== Your assignment ==
Only the lines of the data holding the string "with" need to be returned.

Items from a dataset
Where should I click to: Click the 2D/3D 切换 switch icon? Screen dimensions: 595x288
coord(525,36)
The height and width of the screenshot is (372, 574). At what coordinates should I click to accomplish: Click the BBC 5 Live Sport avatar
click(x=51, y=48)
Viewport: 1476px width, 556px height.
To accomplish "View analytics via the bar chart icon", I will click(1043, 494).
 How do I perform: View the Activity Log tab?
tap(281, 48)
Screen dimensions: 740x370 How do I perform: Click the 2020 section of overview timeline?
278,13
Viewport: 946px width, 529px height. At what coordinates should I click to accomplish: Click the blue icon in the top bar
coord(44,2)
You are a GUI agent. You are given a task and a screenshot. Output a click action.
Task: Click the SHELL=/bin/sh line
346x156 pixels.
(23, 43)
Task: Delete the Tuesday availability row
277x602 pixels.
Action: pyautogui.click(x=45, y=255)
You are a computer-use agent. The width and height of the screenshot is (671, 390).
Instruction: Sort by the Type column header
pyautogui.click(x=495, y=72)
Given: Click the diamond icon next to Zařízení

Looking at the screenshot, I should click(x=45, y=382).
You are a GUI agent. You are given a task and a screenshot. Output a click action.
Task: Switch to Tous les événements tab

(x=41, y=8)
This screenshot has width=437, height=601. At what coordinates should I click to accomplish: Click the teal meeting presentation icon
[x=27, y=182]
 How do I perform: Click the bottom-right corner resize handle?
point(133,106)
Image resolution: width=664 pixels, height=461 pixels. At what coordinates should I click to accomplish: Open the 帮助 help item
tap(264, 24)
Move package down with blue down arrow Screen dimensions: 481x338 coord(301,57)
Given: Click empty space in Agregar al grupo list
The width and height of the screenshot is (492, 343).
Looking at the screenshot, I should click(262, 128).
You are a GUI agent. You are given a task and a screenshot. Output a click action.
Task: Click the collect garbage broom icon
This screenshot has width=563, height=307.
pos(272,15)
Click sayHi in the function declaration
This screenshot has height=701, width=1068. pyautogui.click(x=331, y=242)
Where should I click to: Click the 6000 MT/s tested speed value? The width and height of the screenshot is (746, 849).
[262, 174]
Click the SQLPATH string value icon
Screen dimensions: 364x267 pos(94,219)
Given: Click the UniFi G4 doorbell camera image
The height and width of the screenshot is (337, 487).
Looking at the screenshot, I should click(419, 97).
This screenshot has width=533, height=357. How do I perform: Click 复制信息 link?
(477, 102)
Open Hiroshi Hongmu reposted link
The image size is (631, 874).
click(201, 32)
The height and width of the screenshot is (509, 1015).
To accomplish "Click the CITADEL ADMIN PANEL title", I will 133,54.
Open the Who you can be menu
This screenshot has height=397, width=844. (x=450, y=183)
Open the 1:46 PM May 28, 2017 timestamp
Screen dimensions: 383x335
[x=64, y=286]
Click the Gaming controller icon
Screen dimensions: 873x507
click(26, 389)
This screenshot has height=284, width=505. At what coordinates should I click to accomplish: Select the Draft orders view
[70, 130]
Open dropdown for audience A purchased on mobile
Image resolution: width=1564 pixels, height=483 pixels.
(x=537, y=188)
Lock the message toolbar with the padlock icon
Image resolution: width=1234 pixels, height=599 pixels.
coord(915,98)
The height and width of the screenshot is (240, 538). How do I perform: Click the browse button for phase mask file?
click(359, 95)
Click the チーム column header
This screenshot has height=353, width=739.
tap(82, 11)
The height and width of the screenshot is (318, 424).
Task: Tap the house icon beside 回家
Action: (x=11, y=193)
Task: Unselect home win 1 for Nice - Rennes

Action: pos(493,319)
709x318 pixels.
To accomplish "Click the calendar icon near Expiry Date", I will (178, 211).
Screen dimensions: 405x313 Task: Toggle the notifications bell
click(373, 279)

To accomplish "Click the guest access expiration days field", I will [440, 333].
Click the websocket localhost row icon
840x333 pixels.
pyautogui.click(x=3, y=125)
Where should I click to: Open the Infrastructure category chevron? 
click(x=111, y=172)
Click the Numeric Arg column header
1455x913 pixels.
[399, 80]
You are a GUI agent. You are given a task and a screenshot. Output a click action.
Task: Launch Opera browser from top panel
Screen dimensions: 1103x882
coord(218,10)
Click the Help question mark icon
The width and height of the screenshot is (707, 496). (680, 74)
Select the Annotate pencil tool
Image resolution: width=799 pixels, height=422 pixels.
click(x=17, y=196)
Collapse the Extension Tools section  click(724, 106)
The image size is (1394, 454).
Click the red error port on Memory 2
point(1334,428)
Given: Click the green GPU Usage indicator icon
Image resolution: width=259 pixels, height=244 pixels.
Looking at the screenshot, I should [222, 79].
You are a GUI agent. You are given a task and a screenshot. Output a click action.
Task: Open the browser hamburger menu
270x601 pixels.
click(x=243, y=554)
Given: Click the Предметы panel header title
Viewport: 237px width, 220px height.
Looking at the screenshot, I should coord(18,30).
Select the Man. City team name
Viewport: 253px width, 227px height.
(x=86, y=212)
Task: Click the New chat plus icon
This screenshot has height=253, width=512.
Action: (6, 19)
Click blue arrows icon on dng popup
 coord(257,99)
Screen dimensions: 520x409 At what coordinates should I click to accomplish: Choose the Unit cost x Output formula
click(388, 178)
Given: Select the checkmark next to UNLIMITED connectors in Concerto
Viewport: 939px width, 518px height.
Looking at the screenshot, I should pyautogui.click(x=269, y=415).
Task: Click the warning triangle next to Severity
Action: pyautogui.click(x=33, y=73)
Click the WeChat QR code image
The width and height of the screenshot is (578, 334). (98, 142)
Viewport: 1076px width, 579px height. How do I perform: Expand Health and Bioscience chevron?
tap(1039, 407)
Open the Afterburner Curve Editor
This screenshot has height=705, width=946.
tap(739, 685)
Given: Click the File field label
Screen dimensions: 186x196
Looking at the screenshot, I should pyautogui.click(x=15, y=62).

== Completed task ==
Move package down with blue down arrow Screen dimensions: 481x338 coord(301,57)
Lock the message toolbar with the padlock icon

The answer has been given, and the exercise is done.